ACTION ITEM
Write out the full set of records below exactly.
- Opening Delimiter -
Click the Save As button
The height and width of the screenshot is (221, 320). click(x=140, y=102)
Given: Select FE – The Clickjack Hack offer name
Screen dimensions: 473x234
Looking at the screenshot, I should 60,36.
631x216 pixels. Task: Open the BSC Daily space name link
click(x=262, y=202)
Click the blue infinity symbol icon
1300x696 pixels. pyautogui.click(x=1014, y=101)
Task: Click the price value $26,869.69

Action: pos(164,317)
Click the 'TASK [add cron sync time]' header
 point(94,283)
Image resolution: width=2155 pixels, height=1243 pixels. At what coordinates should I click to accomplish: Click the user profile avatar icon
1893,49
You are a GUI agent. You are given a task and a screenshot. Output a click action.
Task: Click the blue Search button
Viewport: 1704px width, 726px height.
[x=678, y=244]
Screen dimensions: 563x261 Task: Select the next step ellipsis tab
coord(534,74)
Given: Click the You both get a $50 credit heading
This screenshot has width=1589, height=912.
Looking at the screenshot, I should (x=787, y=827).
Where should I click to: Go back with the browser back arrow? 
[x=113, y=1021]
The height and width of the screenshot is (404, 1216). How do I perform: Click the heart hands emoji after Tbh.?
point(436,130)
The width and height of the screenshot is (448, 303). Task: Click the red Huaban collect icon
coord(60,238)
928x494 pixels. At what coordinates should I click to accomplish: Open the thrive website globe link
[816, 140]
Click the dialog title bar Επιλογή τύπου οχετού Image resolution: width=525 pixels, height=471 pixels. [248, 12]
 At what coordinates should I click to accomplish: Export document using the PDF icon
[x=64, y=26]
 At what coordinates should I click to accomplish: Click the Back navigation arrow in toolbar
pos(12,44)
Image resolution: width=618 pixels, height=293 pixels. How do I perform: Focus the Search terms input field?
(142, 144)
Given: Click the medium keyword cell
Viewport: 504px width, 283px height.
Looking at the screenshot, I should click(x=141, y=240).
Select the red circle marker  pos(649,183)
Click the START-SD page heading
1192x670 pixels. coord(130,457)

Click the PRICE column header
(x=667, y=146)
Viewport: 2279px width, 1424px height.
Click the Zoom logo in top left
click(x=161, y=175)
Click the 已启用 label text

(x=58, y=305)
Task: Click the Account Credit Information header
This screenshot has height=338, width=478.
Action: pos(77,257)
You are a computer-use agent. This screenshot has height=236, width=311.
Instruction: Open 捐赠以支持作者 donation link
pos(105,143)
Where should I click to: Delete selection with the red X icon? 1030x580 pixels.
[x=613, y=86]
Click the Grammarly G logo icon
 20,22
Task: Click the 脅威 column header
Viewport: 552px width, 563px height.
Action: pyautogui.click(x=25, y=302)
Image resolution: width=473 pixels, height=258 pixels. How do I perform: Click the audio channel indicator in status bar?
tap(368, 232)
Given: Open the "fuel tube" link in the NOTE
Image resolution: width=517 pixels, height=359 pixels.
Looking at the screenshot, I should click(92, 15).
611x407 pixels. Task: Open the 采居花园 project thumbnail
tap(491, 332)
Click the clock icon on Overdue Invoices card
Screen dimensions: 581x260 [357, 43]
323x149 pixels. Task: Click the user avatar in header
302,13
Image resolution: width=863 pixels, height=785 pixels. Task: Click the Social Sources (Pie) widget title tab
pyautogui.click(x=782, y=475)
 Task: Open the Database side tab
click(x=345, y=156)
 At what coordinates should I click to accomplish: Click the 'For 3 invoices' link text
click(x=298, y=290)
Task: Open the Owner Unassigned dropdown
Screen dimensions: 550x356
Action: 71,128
- Closing Delimiter -
SOLUTION
Click the Save As button
The height and width of the screenshot is (221, 320). click(x=140, y=102)
Given: Select FE – The Clickjack Hack offer name
Screen dimensions: 473x234
Looking at the screenshot, I should 60,36.
631x216 pixels. Task: Open the BSC Daily space name link
click(x=262, y=202)
Click the blue infinity symbol icon
1300x696 pixels. pyautogui.click(x=1014, y=101)
Task: Click the price value $26,869.69

Action: pos(164,317)
Click the 'TASK [add cron sync time]' header
 point(94,283)
Image resolution: width=2155 pixels, height=1243 pixels. At what coordinates should I click to accomplish: Click the user profile avatar icon
1893,49
You are a GUI agent. You are given a task and a screenshot. Output a click action.
Task: Click the blue Search button
Viewport: 1704px width, 726px height.
[x=678, y=244]
Screen dimensions: 563x261 Task: Select the next step ellipsis tab
coord(534,74)
Given: Click the You both get a $50 credit heading
This screenshot has width=1589, height=912.
Looking at the screenshot, I should (x=787, y=827).
Where should I click to: Go back with the browser back arrow? 
[x=113, y=1021]
The height and width of the screenshot is (404, 1216). How do I perform: Click the heart hands emoji after Tbh.?
point(436,130)
The width and height of the screenshot is (448, 303). Task: Click the red Huaban collect icon
coord(60,238)
928x494 pixels. At what coordinates should I click to accomplish: Open the thrive website globe link
[816, 140]
Click the dialog title bar Επιλογή τύπου οχετού Image resolution: width=525 pixels, height=471 pixels. [248, 12]
 At what coordinates should I click to accomplish: Export document using the PDF icon
[x=64, y=26]
 At what coordinates should I click to accomplish: Click the Back navigation arrow in toolbar
pos(12,44)
Image resolution: width=618 pixels, height=293 pixels. How do I perform: Focus the Search terms input field?
(142, 144)
Given: Click the medium keyword cell
Viewport: 504px width, 283px height.
Looking at the screenshot, I should click(x=141, y=240).
Select the red circle marker  pos(649,183)
Click the START-SD page heading
1192x670 pixels. coord(130,457)

Click the PRICE column header
(x=667, y=146)
Viewport: 2279px width, 1424px height.
Click the Zoom logo in top left
click(x=161, y=175)
Click the 已启用 label text

(x=58, y=305)
Task: Click the Account Credit Information header
This screenshot has height=338, width=478.
Action: pos(77,257)
You are a computer-use agent. This screenshot has height=236, width=311.
Instruction: Open 捐赠以支持作者 donation link
pos(105,143)
Where should I click to: Delete selection with the red X icon? 1030x580 pixels.
[x=613, y=86]
Click the Grammarly G logo icon
 20,22
Task: Click the 脅威 column header
Viewport: 552px width, 563px height.
Action: pyautogui.click(x=25, y=302)
Image resolution: width=473 pixels, height=258 pixels. How do I perform: Click the audio channel indicator in status bar?
tap(368, 232)
Given: Open the "fuel tube" link in the NOTE
Image resolution: width=517 pixels, height=359 pixels.
Looking at the screenshot, I should click(92, 15).
611x407 pixels. Task: Open the 采居花园 project thumbnail
tap(491, 332)
Click the clock icon on Overdue Invoices card
Screen dimensions: 581x260 [357, 43]
323x149 pixels. Task: Click the user avatar in header
302,13
Image resolution: width=863 pixels, height=785 pixels. Task: Click the Social Sources (Pie) widget title tab
pyautogui.click(x=782, y=475)
 Task: Open the Database side tab
click(x=345, y=156)
 At what coordinates should I click to accomplish: Click the 'For 3 invoices' link text
click(x=298, y=290)
Task: Open the Owner Unassigned dropdown
Screen dimensions: 550x356
Action: 71,128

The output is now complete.